Parfois, ces conflits ont des motivations plus « floues » comme les « guerres de libération ». Mais une guerre n’est jamais totalement le monde du « bien » contre celui du « mal » ; c’est un espace très « gris » entre différents intérêts dont certains sont bien dissimulés (guerre par proxies).

Par contre, ce qui est certain, c’est qu’il n’existe pas de « guerre propre » car elles sont toutes abominables sur le plan humain. En situation de conflit, les hommes reviennent rapidement à l’état de « prédateurs », capables de toutes les horreurs.

Les décideurs ont tenté de l’« humaniser » en établissant des « lois de la guerre », par exemple lorsque l’Église a proscrit l’usage de l’arbalète lors du concile du Latran en 1139. Ces lois sont indispensables car ceux qui les transgressent savent qu’ils pourront être jugés pour leurs abominations … s’ils sont dans le camp des vaincus.

En effet, peu de responsables de crimes de guerre ou de crimes contre l’humanité ont été jugés par les membres de leur propre camp quand il est victorieux. A quelques exceptions près, comme dans le cas du lieutenant américain William Calley, responsable du massacre de Mỹ Lai, commis le 16 mars 1968 au Vietnam ; qui fit entre 347 et 504 morts civils[1].Les Américains sont prompts à accuser les autres tout en se préservant eux-mêmes (ce qui n’exclut pas des limogeages en interne). Pour mémoire, il n’y a pas eu beaucoup d’Allemands qui ont été faits prisonniers le 6 juin 1944.

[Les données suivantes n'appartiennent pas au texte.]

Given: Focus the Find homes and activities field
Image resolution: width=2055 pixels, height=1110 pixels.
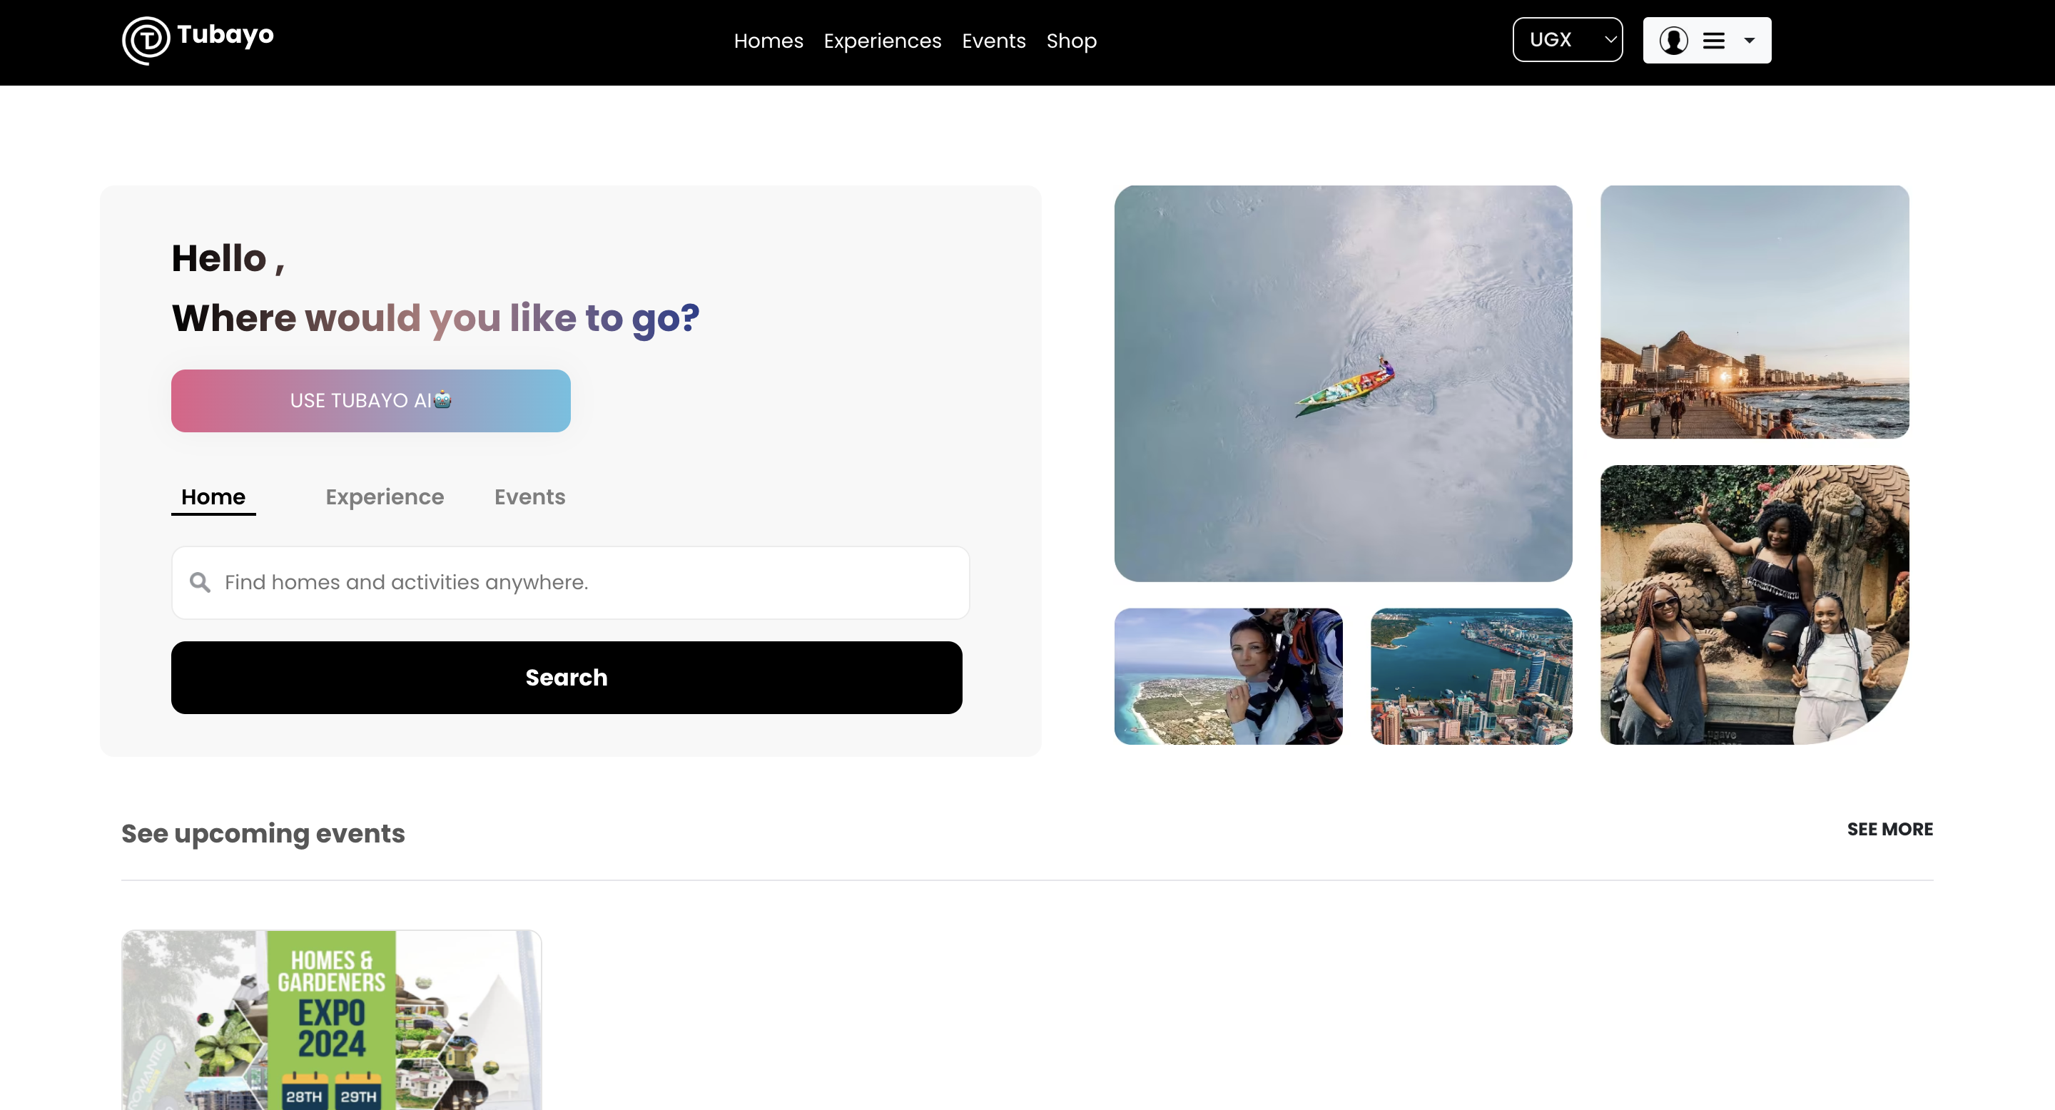Looking at the screenshot, I should click(x=570, y=583).
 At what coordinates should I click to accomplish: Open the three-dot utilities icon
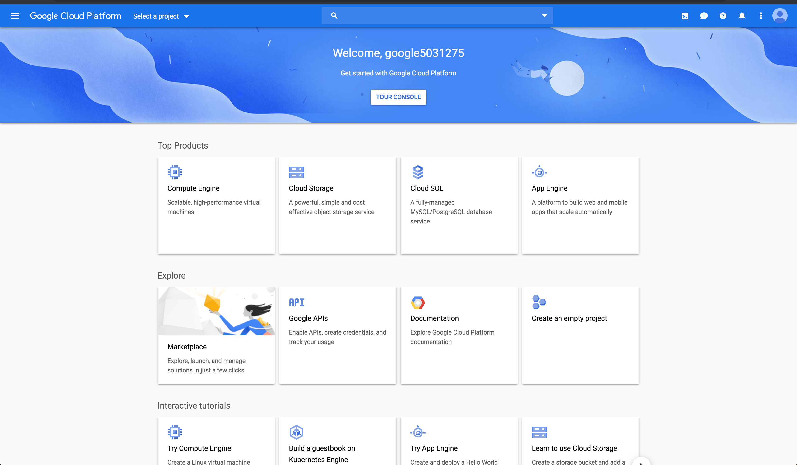(x=761, y=16)
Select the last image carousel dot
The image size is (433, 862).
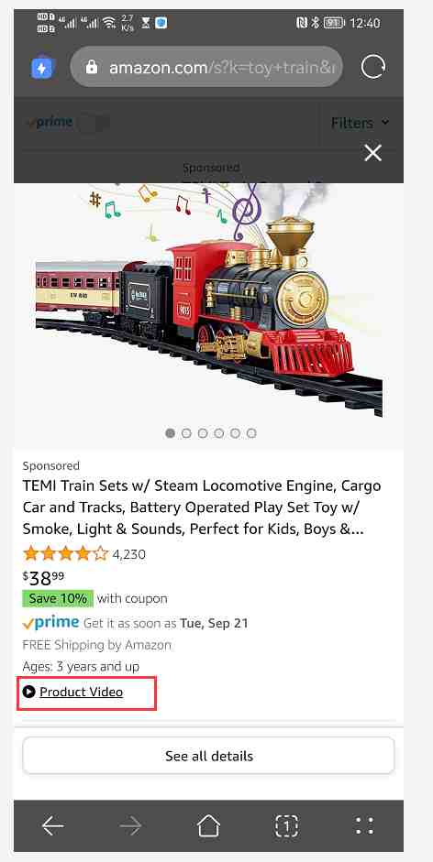(x=251, y=433)
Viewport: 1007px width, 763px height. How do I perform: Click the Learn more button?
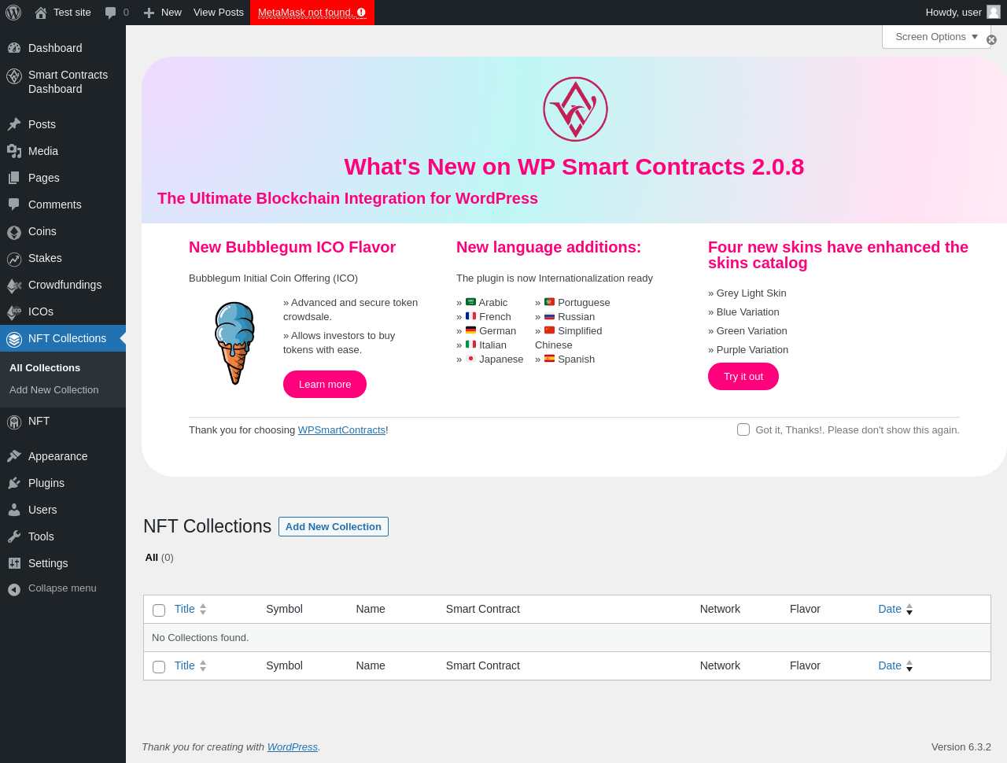[325, 384]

Quant aux Soviétiques, aux Coréens du Nord, aux mouvements de libération vietnamien et algérien, les prisonniers adverses n’ont pas été leur souci prioritaire. Par exemple, sur 37 000 prisonniers français faits par le Vietminh entre 1945 et 1954, 71% sont morts en captivité… Durant la Seconde Guerre mondiale, les Soviétiques ont fait quelques trois millions de prisonniers allemands. Deux millions ont recouvré la liberté. Quant aux viols « sur ordre » commis par la soldatesque soviétique pour « humilier le peuple allemand », leur nombre est estimé à deux millions. Mais il est toujours délicat de faire des reproches à une armée victorieuse… en dehors du pacte germano-soviétique et le massacre de 22 000 cadres polonais à Katyń et dans d’autres régions du pays en 1940.

Alain Rodier

[1] Condamné à la perpétuité, il ne purgea cependant qu’une peine de trois ans et demi en résidence surveillée.